EXTRACTED MATERIAL:
== == ==

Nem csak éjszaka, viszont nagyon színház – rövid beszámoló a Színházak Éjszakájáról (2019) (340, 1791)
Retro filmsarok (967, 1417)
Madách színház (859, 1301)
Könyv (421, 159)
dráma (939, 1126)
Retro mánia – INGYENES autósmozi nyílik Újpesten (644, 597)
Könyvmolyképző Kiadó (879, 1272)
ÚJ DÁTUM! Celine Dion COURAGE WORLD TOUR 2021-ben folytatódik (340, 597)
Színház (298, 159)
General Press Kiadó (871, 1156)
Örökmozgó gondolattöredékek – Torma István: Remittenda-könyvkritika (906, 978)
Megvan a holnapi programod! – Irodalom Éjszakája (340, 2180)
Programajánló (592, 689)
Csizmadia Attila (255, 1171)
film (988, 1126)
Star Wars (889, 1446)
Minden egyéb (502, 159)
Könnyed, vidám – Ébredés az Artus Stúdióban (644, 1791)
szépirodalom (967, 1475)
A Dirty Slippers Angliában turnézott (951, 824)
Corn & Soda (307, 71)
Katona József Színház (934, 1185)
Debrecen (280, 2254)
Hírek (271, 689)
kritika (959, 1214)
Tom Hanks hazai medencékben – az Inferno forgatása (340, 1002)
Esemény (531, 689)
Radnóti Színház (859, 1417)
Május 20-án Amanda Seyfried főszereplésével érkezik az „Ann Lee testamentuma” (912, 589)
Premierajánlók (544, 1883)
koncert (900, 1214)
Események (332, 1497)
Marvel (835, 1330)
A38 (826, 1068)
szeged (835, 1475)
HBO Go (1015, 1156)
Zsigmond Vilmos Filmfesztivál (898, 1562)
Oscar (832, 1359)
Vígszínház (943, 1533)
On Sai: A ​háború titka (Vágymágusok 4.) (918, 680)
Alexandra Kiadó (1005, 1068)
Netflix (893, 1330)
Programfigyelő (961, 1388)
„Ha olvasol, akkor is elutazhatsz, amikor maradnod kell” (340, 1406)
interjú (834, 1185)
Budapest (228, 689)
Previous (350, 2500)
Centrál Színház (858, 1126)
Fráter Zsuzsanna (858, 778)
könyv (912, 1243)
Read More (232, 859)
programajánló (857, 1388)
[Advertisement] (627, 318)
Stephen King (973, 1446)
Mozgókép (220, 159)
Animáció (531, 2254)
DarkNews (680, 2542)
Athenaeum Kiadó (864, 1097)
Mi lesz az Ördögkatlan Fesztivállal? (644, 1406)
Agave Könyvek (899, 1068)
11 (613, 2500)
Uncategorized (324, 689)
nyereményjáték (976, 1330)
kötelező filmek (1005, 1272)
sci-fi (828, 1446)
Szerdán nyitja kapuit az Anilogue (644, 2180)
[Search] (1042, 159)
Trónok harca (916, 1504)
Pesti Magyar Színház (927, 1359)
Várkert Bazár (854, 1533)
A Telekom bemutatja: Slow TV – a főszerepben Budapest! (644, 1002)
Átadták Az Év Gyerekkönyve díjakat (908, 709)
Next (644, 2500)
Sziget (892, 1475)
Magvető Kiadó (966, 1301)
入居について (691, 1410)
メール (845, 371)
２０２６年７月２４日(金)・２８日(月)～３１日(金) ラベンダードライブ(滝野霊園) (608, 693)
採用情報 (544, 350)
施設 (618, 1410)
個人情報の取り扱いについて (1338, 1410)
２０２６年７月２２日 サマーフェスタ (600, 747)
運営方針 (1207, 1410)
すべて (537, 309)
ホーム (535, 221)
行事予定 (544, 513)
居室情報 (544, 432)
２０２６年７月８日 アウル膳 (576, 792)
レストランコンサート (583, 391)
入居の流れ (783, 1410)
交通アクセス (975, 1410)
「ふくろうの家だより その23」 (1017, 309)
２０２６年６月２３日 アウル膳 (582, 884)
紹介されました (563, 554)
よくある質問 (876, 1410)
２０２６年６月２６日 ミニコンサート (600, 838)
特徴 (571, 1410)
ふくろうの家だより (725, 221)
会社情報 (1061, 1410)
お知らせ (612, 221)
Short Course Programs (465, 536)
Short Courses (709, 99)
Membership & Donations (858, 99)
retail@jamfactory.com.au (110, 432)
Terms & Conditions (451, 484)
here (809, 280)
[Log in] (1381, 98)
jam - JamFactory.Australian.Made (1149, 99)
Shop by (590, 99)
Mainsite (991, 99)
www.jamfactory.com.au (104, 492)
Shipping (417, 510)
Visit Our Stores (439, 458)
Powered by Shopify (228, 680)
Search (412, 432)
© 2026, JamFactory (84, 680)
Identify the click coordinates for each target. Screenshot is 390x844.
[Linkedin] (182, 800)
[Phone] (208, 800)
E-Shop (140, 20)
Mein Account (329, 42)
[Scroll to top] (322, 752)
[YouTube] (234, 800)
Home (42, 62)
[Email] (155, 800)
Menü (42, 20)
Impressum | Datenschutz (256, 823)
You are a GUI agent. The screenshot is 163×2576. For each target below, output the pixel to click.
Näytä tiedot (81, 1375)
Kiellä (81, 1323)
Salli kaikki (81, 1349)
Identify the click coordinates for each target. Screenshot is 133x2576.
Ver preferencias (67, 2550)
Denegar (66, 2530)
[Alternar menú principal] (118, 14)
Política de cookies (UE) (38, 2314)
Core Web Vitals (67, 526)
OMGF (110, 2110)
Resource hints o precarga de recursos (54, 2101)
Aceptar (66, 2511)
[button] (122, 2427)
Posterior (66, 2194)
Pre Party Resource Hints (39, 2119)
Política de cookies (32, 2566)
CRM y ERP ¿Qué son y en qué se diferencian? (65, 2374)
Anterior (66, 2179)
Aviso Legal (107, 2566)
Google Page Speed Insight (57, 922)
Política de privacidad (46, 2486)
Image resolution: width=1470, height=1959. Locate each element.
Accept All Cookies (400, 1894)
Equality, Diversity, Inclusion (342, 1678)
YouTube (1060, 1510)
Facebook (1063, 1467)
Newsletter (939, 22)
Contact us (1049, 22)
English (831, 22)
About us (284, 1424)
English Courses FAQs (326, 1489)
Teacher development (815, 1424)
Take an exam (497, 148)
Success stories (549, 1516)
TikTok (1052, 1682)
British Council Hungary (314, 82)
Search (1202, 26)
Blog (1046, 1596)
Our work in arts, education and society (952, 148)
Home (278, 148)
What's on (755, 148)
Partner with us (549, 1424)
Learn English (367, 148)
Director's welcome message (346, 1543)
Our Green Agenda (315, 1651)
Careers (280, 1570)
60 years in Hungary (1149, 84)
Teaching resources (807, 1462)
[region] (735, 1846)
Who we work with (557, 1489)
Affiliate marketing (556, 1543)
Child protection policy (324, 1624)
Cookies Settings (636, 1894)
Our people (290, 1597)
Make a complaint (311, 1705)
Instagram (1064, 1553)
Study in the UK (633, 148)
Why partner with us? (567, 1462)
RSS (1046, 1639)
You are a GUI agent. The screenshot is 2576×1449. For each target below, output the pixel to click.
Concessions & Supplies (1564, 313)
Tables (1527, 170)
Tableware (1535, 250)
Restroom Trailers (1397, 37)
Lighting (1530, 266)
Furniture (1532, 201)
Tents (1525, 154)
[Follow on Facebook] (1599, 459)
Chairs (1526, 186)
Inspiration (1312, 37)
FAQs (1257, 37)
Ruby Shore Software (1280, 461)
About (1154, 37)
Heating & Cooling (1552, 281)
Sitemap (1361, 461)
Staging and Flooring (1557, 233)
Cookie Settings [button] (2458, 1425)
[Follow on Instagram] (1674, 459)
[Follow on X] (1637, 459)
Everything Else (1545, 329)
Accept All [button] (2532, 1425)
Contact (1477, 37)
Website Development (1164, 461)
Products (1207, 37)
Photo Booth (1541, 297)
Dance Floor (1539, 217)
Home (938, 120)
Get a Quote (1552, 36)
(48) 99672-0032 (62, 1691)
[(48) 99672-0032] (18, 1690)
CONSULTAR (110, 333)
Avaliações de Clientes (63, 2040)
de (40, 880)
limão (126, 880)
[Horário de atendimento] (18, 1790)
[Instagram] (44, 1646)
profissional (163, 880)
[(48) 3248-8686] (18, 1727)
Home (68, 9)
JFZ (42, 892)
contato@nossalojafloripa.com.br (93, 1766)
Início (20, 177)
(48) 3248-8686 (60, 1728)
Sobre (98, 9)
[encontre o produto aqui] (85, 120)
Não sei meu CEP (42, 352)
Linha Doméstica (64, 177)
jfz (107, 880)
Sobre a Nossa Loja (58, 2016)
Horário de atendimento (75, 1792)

== == ==

WORK TO COMPLETE: Starting with the line above that holds "Mozgókép (220, 159)" and stopping with the line that holds "[button] (122, 2427)", reproduce each line exactly, omitting all other lines.

COMPLETED EXERCISE:
Mozgókép (220, 159)
Animáció (531, 2254)
DarkNews (680, 2542)
Athenaeum Kiadó (864, 1097)
Mi lesz az Ördögkatlan Fesztivállal? (644, 1406)
Agave Könyvek (899, 1068)
11 (613, 2500)
Uncategorized (324, 689)
nyereményjáték (976, 1330)
kötelező filmek (1005, 1272)
sci-fi (828, 1446)
Szerdán nyitja kapuit az Anilogue (644, 2180)
[Search] (1042, 159)
Trónok harca (916, 1504)
Pesti Magyar Színház (927, 1359)
Várkert Bazár (854, 1533)
A Telekom bemutatja: Slow TV – a főszerepben Budapest! (644, 1002)
Átadták Az Év Gyerekkönyve díjakat (908, 709)
Next (644, 2500)
Sziget (892, 1475)
Magvető Kiadó (966, 1301)
入居について (691, 1410)
メール (845, 371)
２０２６年７月２４日(金)・２８日(月)～３１日(金) ラベンダードライブ(滝野霊園) (608, 693)
採用情報 (544, 350)
施設 (618, 1410)
個人情報の取り扱いについて (1338, 1410)
２０２６年７月２２日 サマーフェスタ (600, 747)
運営方針 (1207, 1410)
すべて (537, 309)
ホーム (535, 221)
行事予定 (544, 513)
居室情報 (544, 432)
２０２６年７月８日 アウル膳 (576, 792)
レストランコンサート (583, 391)
入居の流れ (783, 1410)
交通アクセス (975, 1410)
「ふくろうの家だより その23」 (1017, 309)
２０２６年６月２３日 アウル膳 (582, 884)
紹介されました (563, 554)
よくある質問 (876, 1410)
２０２６年６月２６日 ミニコンサート (600, 838)
特徴 (571, 1410)
ふくろうの家だより (725, 221)
会社情報 (1061, 1410)
お知らせ (612, 221)
Short Course Programs (465, 536)
Short Courses (709, 99)
Membership & Donations (858, 99)
retail@jamfactory.com.au (110, 432)
Terms & Conditions (451, 484)
here (809, 280)
[Log in] (1381, 98)
jam - JamFactory.Australian.Made (1149, 99)
Shop by (590, 99)
Mainsite (991, 99)
www.jamfactory.com.au (104, 492)
Shipping (417, 510)
Visit Our Stores (439, 458)
Powered by Shopify (228, 680)
Search (412, 432)
© 2026, JamFactory (84, 680)
Identify the click coordinates for each target. Screenshot is 390x844.
[Linkedin] (182, 800)
[Phone] (208, 800)
E-Shop (140, 20)
Mein Account (329, 42)
[Scroll to top] (322, 752)
[YouTube] (234, 800)
Home (42, 62)
[Email] (155, 800)
Menü (42, 20)
Impressum | Datenschutz (256, 823)
You are a GUI agent. The screenshot is 163×2576. For each target below, output the pixel to click.
Näytä tiedot (81, 1375)
Kiellä (81, 1323)
Salli kaikki (81, 1349)
Identify the click coordinates for each target. Screenshot is 133x2576.
Ver preferencias (67, 2550)
Denegar (66, 2530)
[Alternar menú principal] (118, 14)
Política de cookies (UE) (38, 2314)
Core Web Vitals (67, 526)
OMGF (110, 2110)
Resource hints o precarga de recursos (54, 2101)
Aceptar (66, 2511)
[button] (122, 2427)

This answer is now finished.